Among the lines of data below, reproduce only those from the one with "Viewport: 842px width, 426px height." through the one with "The image size is (654, 479).", exactly as they stand, both ends included.

▸ **LISTED ENTRIES**:
=====

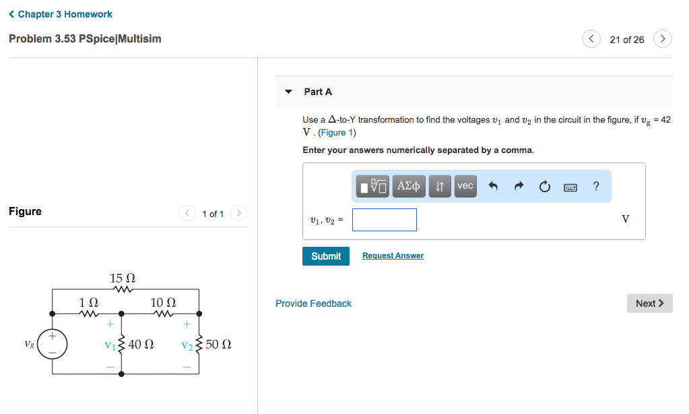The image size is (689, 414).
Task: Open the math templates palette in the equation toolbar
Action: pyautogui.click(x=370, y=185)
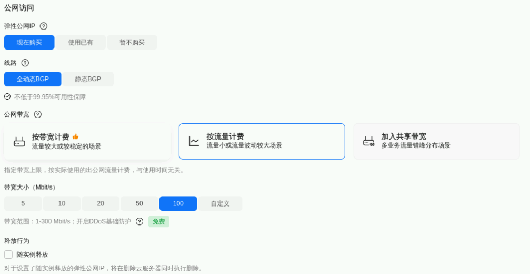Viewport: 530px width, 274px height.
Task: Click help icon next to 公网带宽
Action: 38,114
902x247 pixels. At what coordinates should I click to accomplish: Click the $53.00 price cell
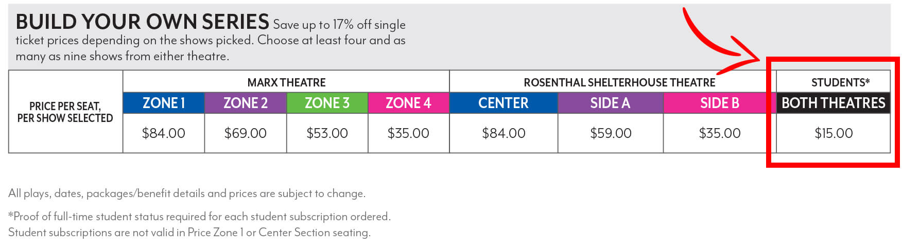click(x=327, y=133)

=====

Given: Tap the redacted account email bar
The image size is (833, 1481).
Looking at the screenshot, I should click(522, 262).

=====

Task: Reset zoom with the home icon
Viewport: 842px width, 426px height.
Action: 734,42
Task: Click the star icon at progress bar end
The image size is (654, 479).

=====

▸ **OUTPUT OF THE EXERCISE**:
Viewport: 842px width, 426px height.
Action: 734,42
Task: Click the star icon at progress bar end
The image size is (654, 479).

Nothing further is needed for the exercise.